Wie läuft ein Venustransit ab?

Es gibt insgesamt vier Phasen, in die man einen Venusdurchgang aufteilen kann. Diese sind: 1. Phase: erster äußerer Kontakt, wenn Venus den Sonnenrand von außen zu berühren scheint; 2. Phase: erster innerer Kontakt, wenn der Planet ganz auf der Sonnenscheibe ist, aber noch von innen den Rand berührt; 3. Phase: zweiter innerer Kontakt, wenn der Planet nach vollendetem Durchgang den entgegengesetzten Sonnenrand von innen berührt, und schließlich 4. Phase: zweiter äußerer Kontakt, wenn der Planet gerade eben verschwunden ist. Sowohl bei Beginn der 2. als auch bei Beginn der 3. Phase taucht jeweils ein besonderer Effekt auf: das sogenannte Tropfenphänomen. Sobald sich die Venus ganz auf der Sonnenscheibe befindet und sich vom Rand zu lösen beginnt, scheint sich eine schwarze Brücke zum Sonnenrand zu bilden und die kreisrunde Venus verwandelt sich in einen Tropfen. Wandert die Venus dann weiter, reißt diese Verbindung plötzlich ab. Das gleiche Schauspiel vollzieht sich auch unmittelbar vor Beginn der 3. Phase, wie auf dem obenstehenden Bild zu erkennen ist. Dieses Phänomen macht die genaue Bestimmung dieser beiden Kontaktdaten so schwierig.
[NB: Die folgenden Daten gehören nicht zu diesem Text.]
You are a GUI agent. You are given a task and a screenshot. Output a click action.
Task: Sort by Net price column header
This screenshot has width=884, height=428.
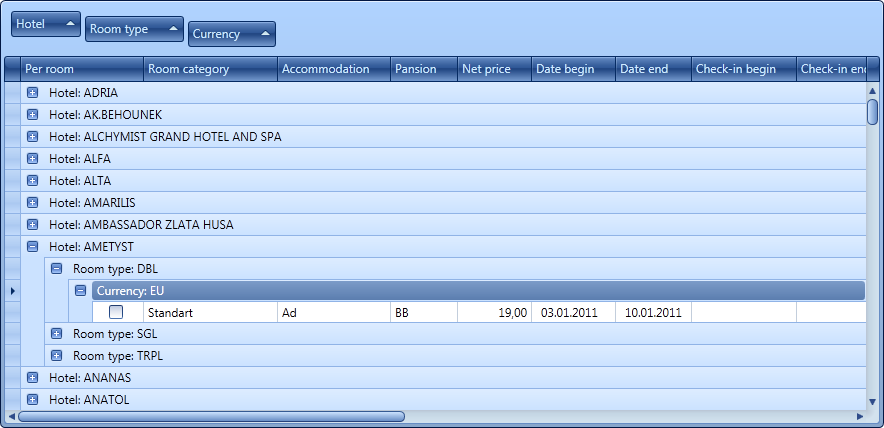[x=494, y=69]
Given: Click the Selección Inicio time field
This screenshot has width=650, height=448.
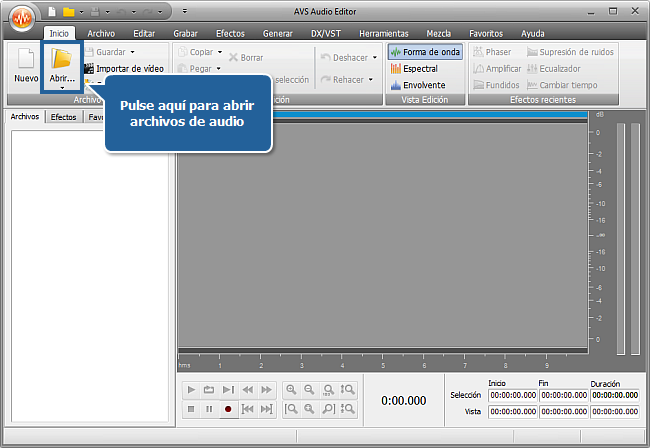Looking at the screenshot, I should (512, 395).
Früher erblickte man darin die Auswirkung für die dichte und dicke Atmosphäre der Venus. Inzwischen aber weiß man, dass dieser Effekt durch das begrenzte optische Auflösungsvermögen des verwendeten Teleskops hervorgerufen wird. Aufgrund der Welleneigenschaften des Lichtes besitzt jedes Teleskop eine maximale Auflösung. Letztere ist dabei umso besser, je größer die Objektivöffnung eines Teleskops ist, und dementsprechend besser können auch Details abgebildet werden. Entfernt sich die Venus während des zweiten Kontaktes vom Sonnenrand, kann - je nach Auflösungsvermögen - nicht unterschieden werden, ob ein Detail zur Venus oder zum dunklen Sonnenrand gehört. Dadurch bildet sich scheinbar eine Art dunkle Brücke aus und es entsteht ein Tropfen. Selbiges tritt auf, wenn sich die Venus während des dritten Kontaktes dem Sonnenrand wieder nähert.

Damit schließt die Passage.